Please retype the data below line for line and leave out every picture.

-*-

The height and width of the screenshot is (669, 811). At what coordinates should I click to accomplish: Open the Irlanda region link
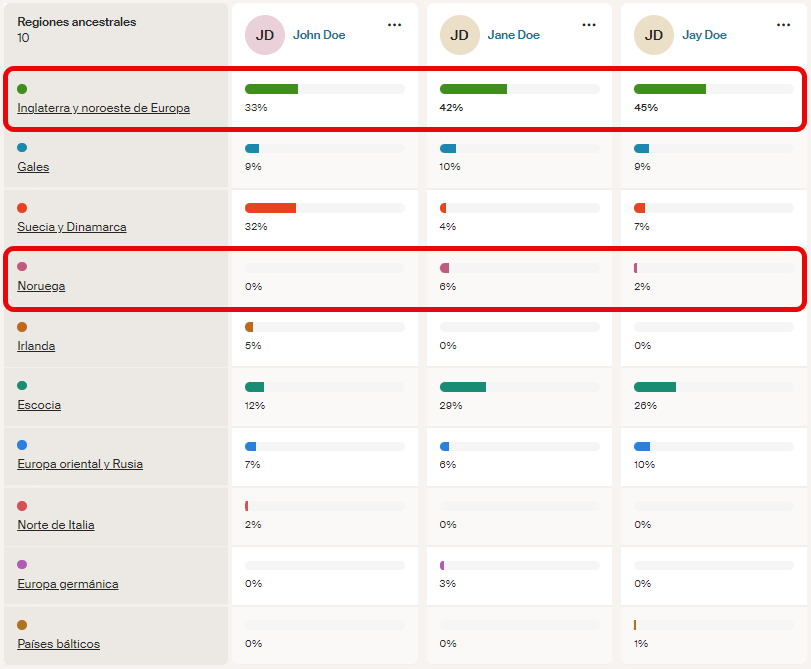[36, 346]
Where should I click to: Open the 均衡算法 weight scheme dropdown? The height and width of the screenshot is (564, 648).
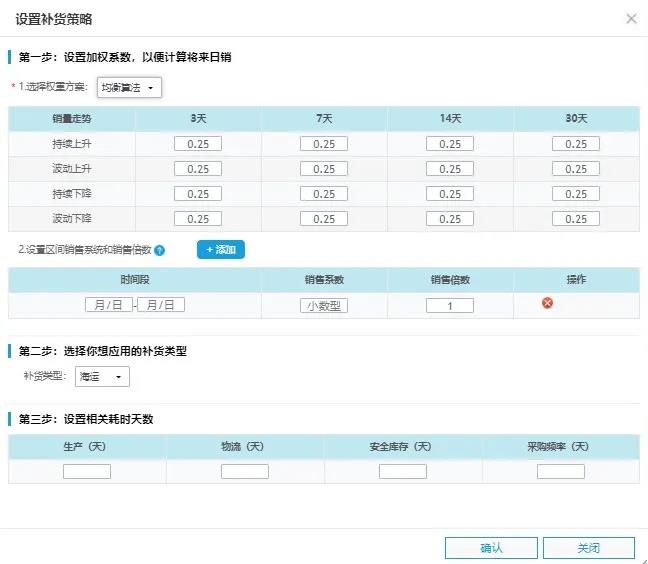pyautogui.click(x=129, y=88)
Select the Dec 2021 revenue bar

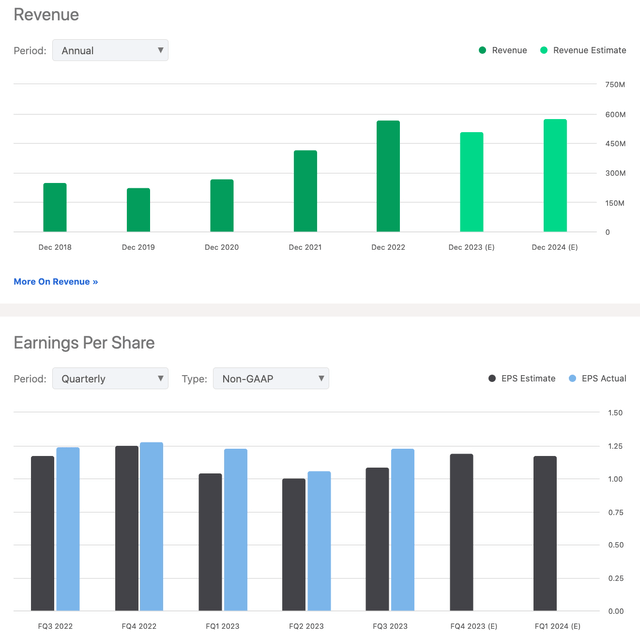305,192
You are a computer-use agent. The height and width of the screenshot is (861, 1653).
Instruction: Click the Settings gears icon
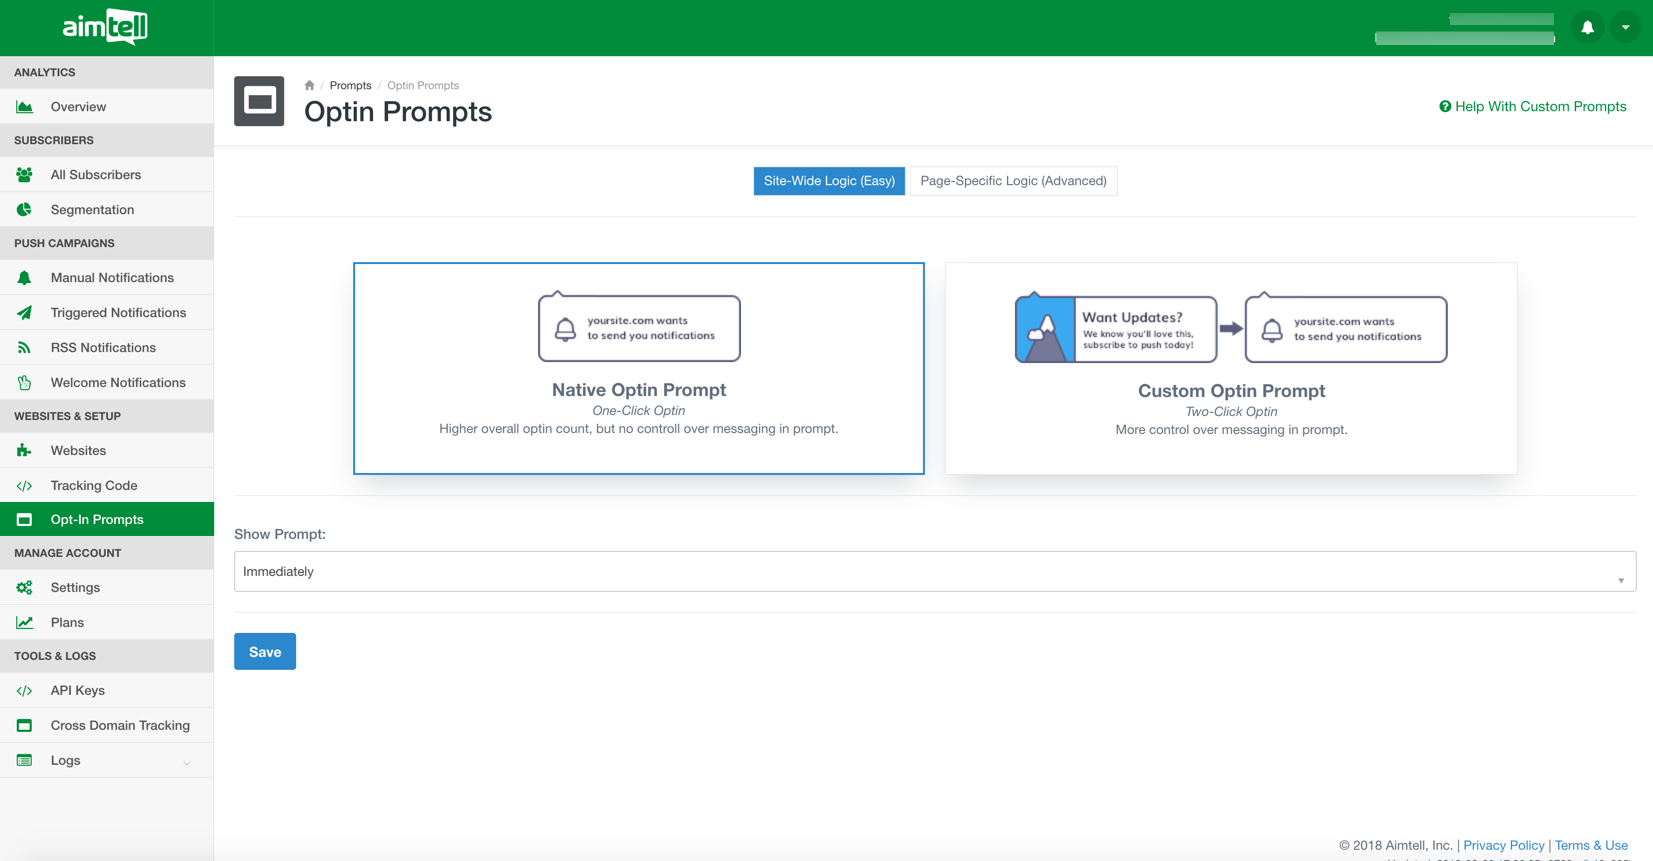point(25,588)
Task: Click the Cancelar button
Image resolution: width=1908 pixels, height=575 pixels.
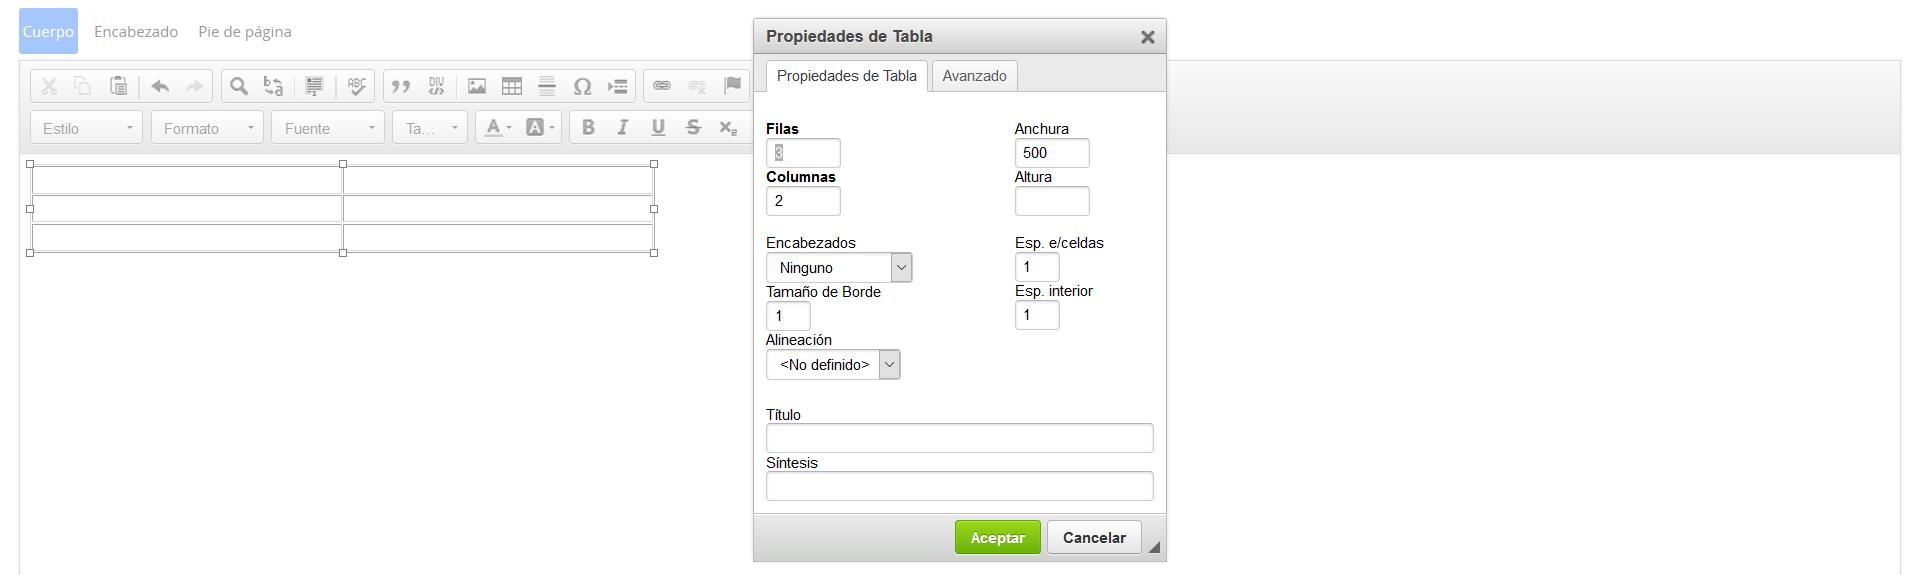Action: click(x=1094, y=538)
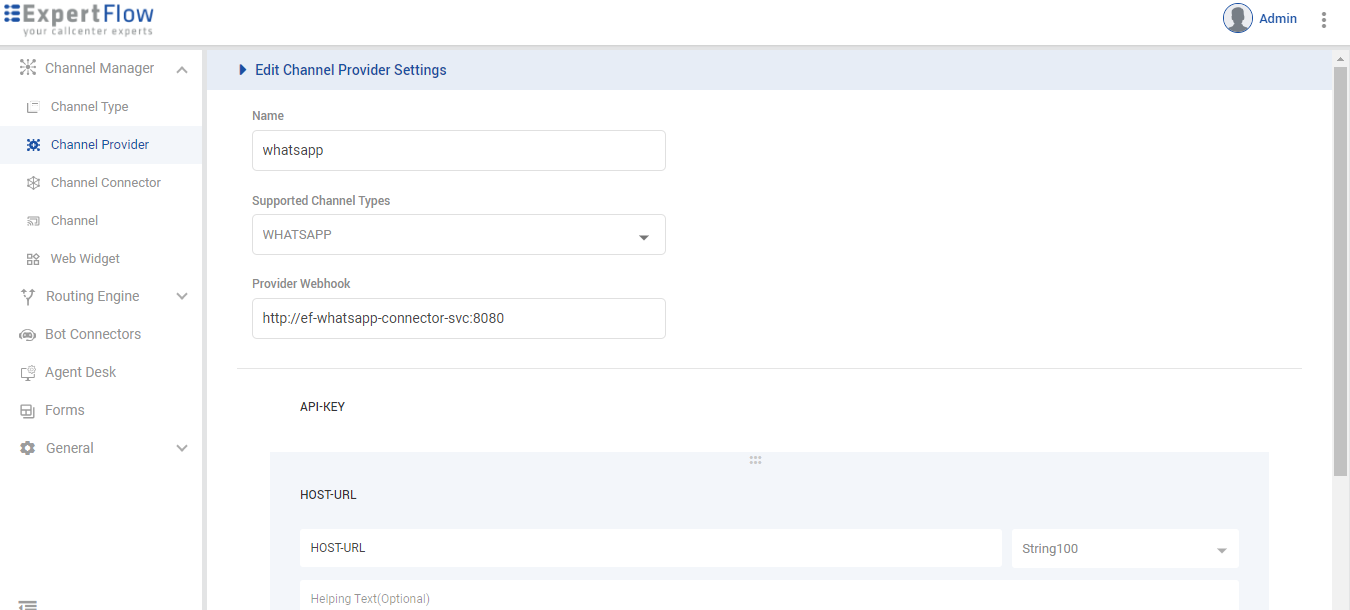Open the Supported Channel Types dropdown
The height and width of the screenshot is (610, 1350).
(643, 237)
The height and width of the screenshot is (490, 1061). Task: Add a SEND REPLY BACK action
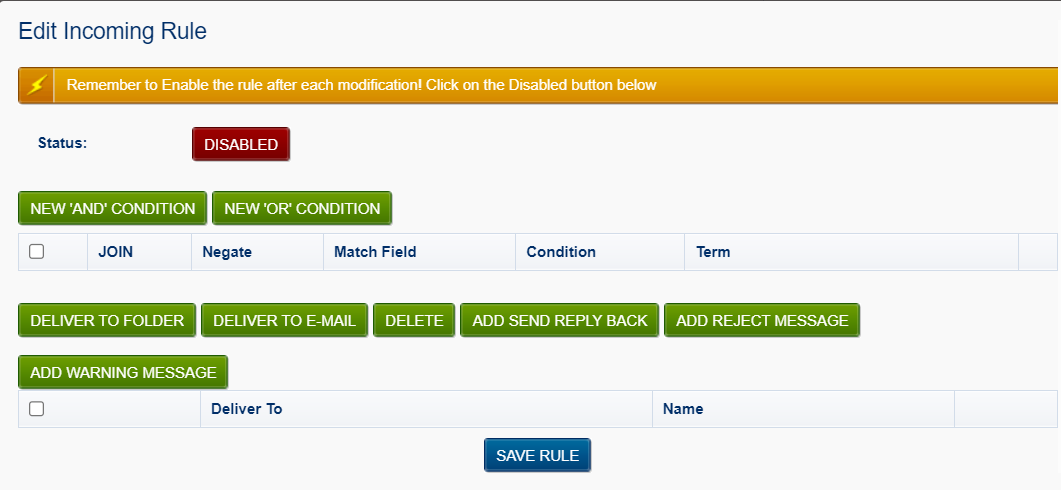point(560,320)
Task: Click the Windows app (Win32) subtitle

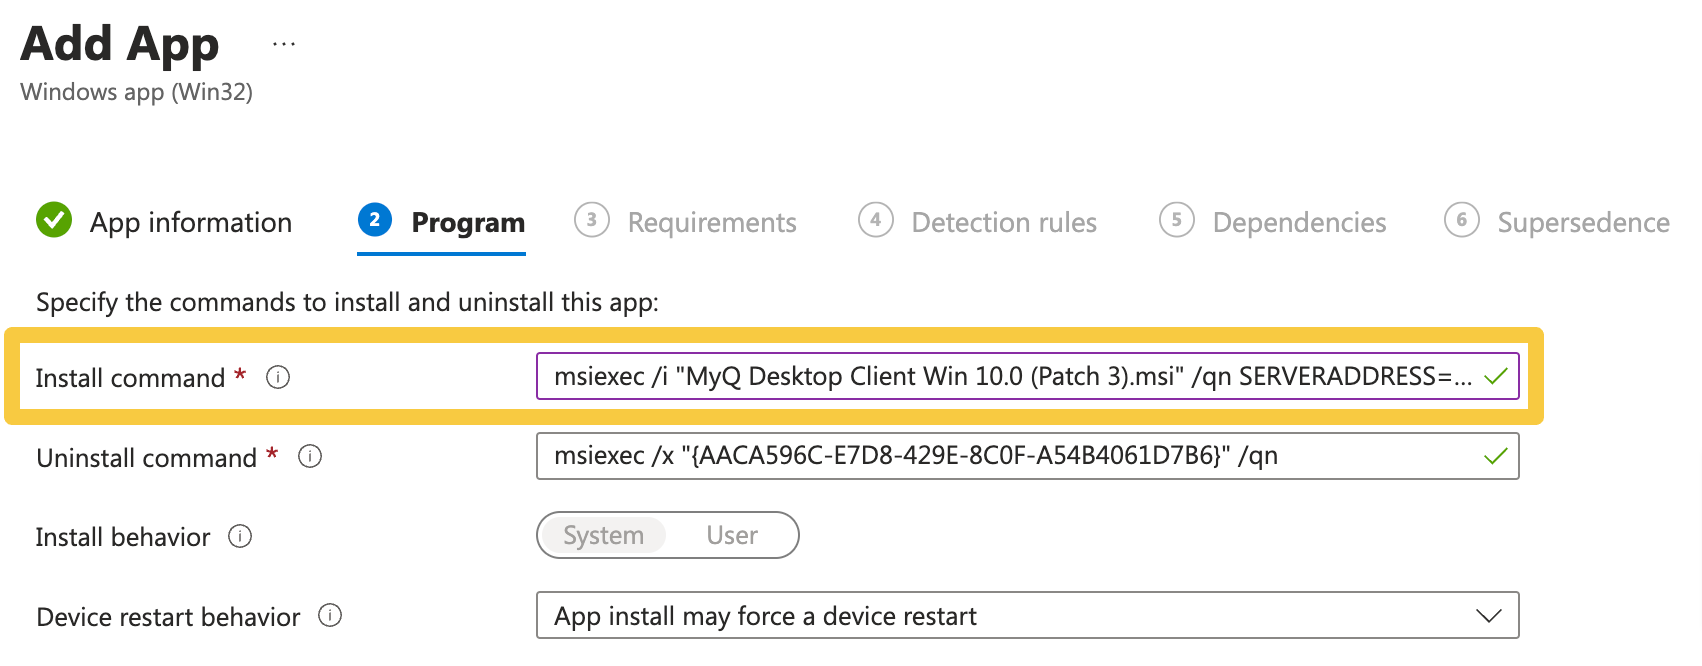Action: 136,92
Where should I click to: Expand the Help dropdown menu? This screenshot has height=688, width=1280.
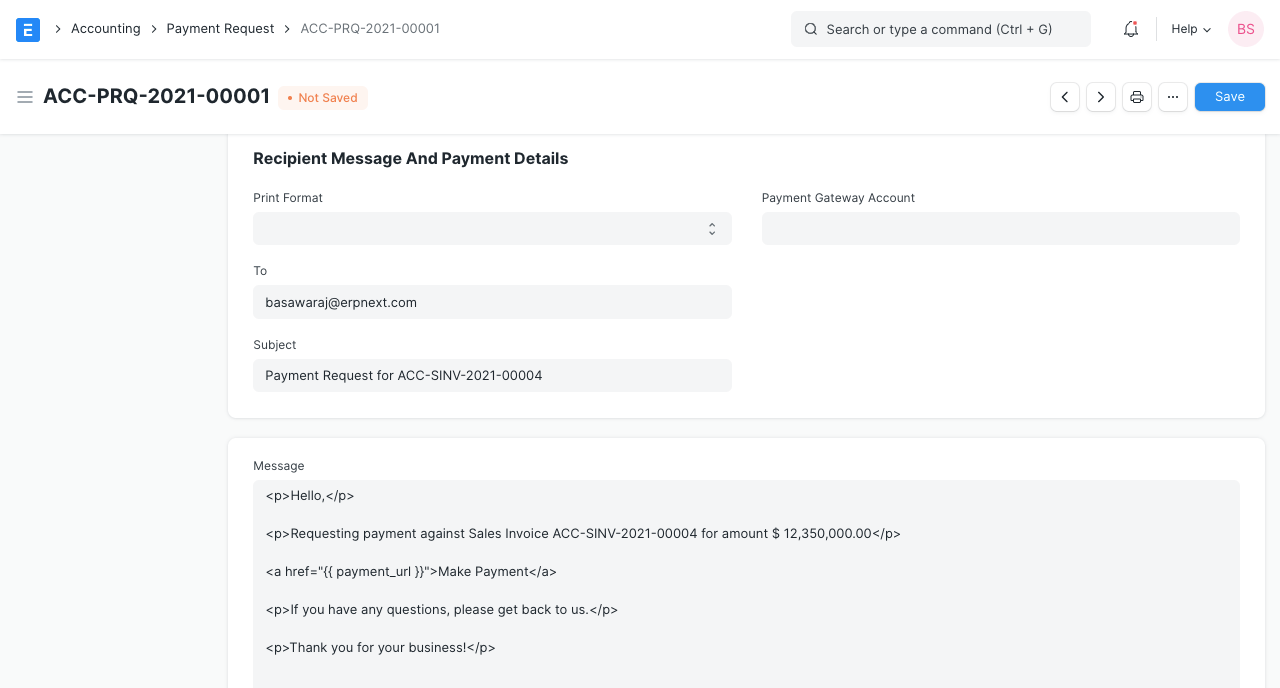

-*-

Expected output:
The height and width of the screenshot is (669, 811). At what coordinates should I click to accomplish: Open the Irlanda region link
[36, 346]
Where should I click to: Open the 均衡算法 weight scheme dropdown? The height and width of the screenshot is (564, 648).
pyautogui.click(x=129, y=88)
Select the Dec 2021 revenue bar

305,192
You are a computer-use agent. The height and width of the screenshot is (861, 1653).
Instruction: Click the Settings gears icon
point(25,588)
Task: Click the Cancelar button
Image resolution: width=1908 pixels, height=575 pixels.
Action: click(x=1094, y=538)
Open the Supported Channel Types dropdown
The height and width of the screenshot is (610, 1350).
(643, 237)
The height and width of the screenshot is (490, 1061). Task: Add a SEND REPLY BACK action
point(560,320)
Task: Click the Windows app (Win32) subtitle

Action: 136,92
Where should I click to: Expand the Help dropdown menu? This screenshot has height=688, width=1280.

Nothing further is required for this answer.